**How to complete this task**
Somewhere below are a line with "Task: Choose 检测语言 as source language" and a later line with "Given: Select the yellow bubble '커피값으로 도박하네'". Output exactly those lines and all lines between them.

**Listed entries**
>>>>
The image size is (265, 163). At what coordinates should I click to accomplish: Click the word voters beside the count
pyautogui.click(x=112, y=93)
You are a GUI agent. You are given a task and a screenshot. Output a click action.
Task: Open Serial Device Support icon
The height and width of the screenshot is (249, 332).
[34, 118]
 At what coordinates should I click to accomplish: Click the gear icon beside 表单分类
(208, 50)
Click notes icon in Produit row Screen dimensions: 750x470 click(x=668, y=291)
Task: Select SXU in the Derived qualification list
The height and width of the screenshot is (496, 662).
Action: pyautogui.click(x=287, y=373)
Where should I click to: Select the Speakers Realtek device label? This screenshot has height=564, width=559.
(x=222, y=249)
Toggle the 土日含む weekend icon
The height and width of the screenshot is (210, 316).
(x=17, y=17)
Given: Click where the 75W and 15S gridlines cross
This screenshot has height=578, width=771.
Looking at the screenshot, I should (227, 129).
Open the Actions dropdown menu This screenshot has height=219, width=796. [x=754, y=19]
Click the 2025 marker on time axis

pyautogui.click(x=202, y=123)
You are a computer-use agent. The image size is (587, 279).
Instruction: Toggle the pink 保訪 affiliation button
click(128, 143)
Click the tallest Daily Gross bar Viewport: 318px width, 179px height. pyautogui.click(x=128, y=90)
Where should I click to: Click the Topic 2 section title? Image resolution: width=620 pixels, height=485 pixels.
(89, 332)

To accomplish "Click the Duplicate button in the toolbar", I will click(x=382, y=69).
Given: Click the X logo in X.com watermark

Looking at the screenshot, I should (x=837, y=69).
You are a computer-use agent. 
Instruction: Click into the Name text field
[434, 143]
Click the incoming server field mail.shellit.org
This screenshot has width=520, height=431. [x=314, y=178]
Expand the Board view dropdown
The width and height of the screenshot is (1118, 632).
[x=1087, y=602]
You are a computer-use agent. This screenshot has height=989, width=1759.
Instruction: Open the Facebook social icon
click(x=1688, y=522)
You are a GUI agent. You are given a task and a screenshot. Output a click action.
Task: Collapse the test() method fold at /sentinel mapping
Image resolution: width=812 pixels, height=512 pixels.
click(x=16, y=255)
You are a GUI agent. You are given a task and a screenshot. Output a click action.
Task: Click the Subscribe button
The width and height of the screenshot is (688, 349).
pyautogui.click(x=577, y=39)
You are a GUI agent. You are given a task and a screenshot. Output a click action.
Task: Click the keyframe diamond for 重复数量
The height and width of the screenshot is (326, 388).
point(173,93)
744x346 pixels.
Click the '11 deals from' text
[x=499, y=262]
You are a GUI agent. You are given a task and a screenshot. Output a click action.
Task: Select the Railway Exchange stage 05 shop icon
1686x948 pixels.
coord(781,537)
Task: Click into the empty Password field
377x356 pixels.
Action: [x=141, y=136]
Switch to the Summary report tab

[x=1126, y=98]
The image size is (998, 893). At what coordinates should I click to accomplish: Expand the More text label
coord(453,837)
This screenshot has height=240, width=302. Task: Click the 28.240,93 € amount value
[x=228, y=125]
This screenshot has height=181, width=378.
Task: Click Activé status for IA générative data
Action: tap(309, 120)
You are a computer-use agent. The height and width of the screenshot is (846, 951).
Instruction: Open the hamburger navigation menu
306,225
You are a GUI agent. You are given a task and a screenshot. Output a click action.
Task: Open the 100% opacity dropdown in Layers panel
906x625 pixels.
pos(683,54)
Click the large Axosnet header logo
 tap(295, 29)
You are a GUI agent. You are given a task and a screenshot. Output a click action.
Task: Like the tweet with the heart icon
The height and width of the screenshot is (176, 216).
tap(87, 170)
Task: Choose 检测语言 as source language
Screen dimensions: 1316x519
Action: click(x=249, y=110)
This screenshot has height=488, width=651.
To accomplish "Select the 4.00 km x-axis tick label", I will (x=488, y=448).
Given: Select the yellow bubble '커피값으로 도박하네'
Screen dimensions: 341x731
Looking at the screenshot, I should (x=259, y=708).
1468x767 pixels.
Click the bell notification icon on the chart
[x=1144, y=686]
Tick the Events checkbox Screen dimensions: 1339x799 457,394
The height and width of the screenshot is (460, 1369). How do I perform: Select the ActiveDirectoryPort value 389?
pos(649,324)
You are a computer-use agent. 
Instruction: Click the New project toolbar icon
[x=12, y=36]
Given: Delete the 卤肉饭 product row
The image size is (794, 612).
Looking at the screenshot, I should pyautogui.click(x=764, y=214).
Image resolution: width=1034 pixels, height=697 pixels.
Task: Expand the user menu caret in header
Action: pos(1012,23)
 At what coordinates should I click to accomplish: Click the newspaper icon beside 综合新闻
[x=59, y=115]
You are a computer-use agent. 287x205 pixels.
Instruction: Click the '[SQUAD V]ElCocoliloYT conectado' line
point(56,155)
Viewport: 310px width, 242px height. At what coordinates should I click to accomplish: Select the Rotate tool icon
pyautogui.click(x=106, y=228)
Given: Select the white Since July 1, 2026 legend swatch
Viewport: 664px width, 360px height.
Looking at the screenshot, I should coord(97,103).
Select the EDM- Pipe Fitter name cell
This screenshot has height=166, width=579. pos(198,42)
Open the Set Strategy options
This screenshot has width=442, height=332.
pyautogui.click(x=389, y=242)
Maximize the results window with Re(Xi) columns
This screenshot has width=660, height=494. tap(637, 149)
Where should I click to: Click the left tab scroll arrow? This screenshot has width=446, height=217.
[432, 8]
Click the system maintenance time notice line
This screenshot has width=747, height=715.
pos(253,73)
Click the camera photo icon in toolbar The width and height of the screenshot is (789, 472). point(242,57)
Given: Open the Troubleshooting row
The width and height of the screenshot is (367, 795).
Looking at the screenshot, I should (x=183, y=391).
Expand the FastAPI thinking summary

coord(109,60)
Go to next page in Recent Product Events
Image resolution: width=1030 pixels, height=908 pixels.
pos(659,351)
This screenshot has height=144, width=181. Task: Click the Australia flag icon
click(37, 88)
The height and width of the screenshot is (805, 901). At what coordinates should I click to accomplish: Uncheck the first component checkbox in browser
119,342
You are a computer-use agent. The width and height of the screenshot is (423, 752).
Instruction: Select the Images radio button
<<<<
**Your response**
Task: Choose 检测语言 as source language
Screen dimensions: 1316x519
Action: click(x=249, y=110)
This screenshot has height=488, width=651.
To accomplish "Select the 4.00 km x-axis tick label", I will (x=488, y=448).
Given: Select the yellow bubble '커피값으로 도박하네'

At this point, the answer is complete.